In this section, we will show what exactly we mean by “hierarchical” indexing and how it integrates with the all of the pandas indexing functionality described above and in prior sections. Later, when discussing group by and pivoting and reshaping data, we’ll show non-trivial applications to illustrate how it aids in structuring data for analysis.
See the cookbook for some advanced strategies
Note
Given that hierarchical indexing is so new to the library, it is definitely “bleeding-edge” functionality but is certainly suitable for production. But, there may inevitably be some minor API changes as more use cases are explored and any weaknesses in the design / implementation are identified. pandas aims to be “eminently usable” so any feedback about new functionality like this is extremely helpful.
Creating a MultiIndex (hierarchical index) object¶
The MultiIndex object is the hierarchical analogue of the standard Index object which typically stores the axis labels in pandas objects. You can think of MultiIndex an array of tuples where each tuple is unique. A MultiIndex can be created from a list of arrays (using MultiIndex.from_arrays), an array of tuples (using MultiIndex.from_tuples), or a crossed set of iterables (using MultiIndex.from_product).
In [289]: arrays = [['bar', 'bar', 'baz', 'baz', 'foo', 'foo', 'qux', 'qux'],
.....: ['one', 'two', 'one', 'two', 'one', 'two', 'one', 'two']]
.....:
In [290]: tuples = list(zip(*arrays))
In [291]: tuples
Out[291]:
[('bar', 'one'),
('bar', 'two'),
('baz', 'one'),
('baz', 'two'),
('foo', 'one'),
('foo', 'two'),
('qux', 'one'),
('qux', 'two')]
In [292]: index = MultiIndex.from_tuples(tuples, names=['first', 'second'])

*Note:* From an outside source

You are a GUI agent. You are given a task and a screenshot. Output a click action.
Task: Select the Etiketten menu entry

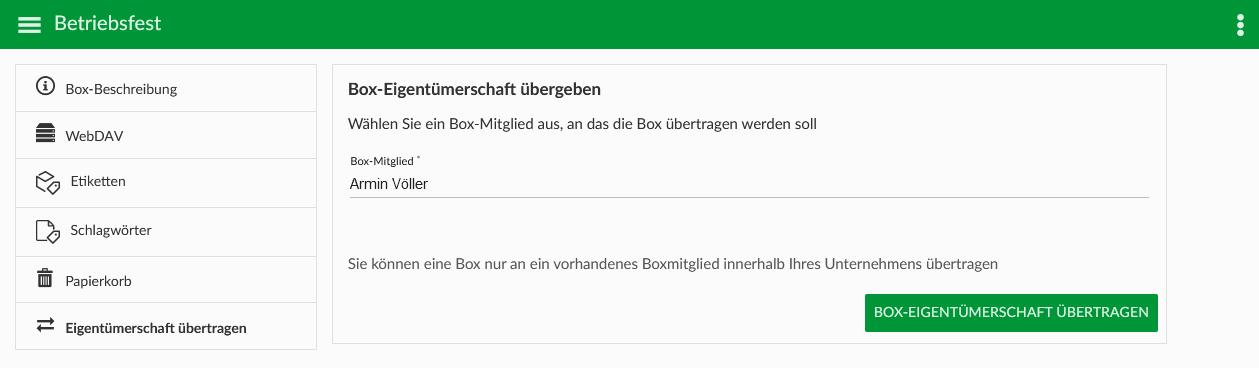click(x=166, y=183)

In [293]: s = Series(randn(8), index=index)
In [294]: s
Out[294]:
first second
bar one 0.420597
two -0.631851
baz one -1.054843
two 0.588134
foo one 1.453543
two 0.668992
qux one -0.024028
two 1.269473
dtype: float64
When you want every pairing of the elements in two iterables, it can be easier to use the MultiIndex.from_product function:
In [295]: iterables = [['bar', 'baz', 'foo', 'qux'], ['one', 'two']]
In [296]: MultiIndex.from_product(iterables, names=['first', 'second'])
Out[296]:
MultiIndex(levels=[[u'bar', u'baz', u'foo', u'qux'], [u'one', u'two']],
labels=[[0, 0, 1, 1, 2, 2, 3, 3], [0, 1, 0, 1, 0, 1, 0, 1]],
names=[u'first', u'second'])
As a convenience, you can pass a list of arrays directly into Series or DataFrame to construct a MultiIndex automatically:
In [297]: arrays = [np.array(['bar', 'bar', 'baz', 'baz', 'foo', 'foo', 'qux', 'qux'])
.....: ,
.....: np.array(['one', 'two', 'one', 'two', 'one', 'two', 'one', 'two'])
.....: ]
.....:
In [298]: s = Series(randn(8), index=arrays)
In [299]: s
Out[299]:
bar one 1.039182
two 0.956255
baz one 1.448918
two 0.238470
foo one 0.174031
two -0.793292
qux one 0.051545
two 1.452842
dtype: float64
In [300]: df = DataFrame(randn(8, 4), index=arrays)
In [301]: df
Out[301]:
0 1 2 3
bar one 0.115255 -0.442066 -0.586551 -0.950131
two 0.890610 -0.170954 0.355509 -0.284458
baz one 1.094382 0.054720 0.030047 1.978266
two -0.428214 -0.116571 0.013297 -0.632840
foo one -0.906030 0.064289 1.046974 -0.720532
two 1.100970 0.417609 0.986436 -1.277886
qux one 1.534011 0.895957 1.944202 -0.547004
two -0.463114 -1.232976 0.881544 -1.802477
[8 rows x 4 columns]
All of the MultiIndex constructors accept a names argument which stores string names for the levels themselves. If no names are provided, None will be assigned:
In [302]: df.index.names
Out[302]: FrozenList([None, None])
This index can back any axis of a pandas object, and the number of levels of the index is up to you:
In [303]: df = DataFrame(randn(3, 8), index=['A', 'B', 'C'], columns=index)
In [304]: df
Out[304]:
first bar baz foo qux \
second one two one two one two one
A -0.007381 -1.219794 0.145578 -0.249321 -1.046479 1.314373 0.716789
B -0.365315 0.370955 1.428502 -0.292967 -1.250595 0.333150 0.616471
C -0.024817 -0.795125 -0.408384 -1.849202 0.781722 0.133331 -0.298493
first
second two
A 0.385795
B -0.915417
C -1.367644
[3 rows x 8 columns]
In [305]: DataFrame(randn(6, 6), index=index[:6], columns=index[:6])
Out[305]:
first bar baz foo
second one two one two one two
first second
bar one 0.392245 -0.738972 0.357817 1.291147 -0.787450 1.023850
two 0.475844 0.159213 1.002647 0.137063 0.287958 -0.651968
baz one -0.422738 -0.304204 1.234844 0.692625 -2.093541 0.688230
two 1.060943 1.152768 1.264767 0.140697 0.057916 0.405542
foo one 0.084720 1.833111 2.103399 0.073064 -0.687485 -0.015795
two -0.242492 0.697262 1.151237 0.627468 0.397786 -0.811265
[6 rows x 6 columns]
We’ve “sparsified” the higher levels of the indexes to make the console output a bit easier on the eyes.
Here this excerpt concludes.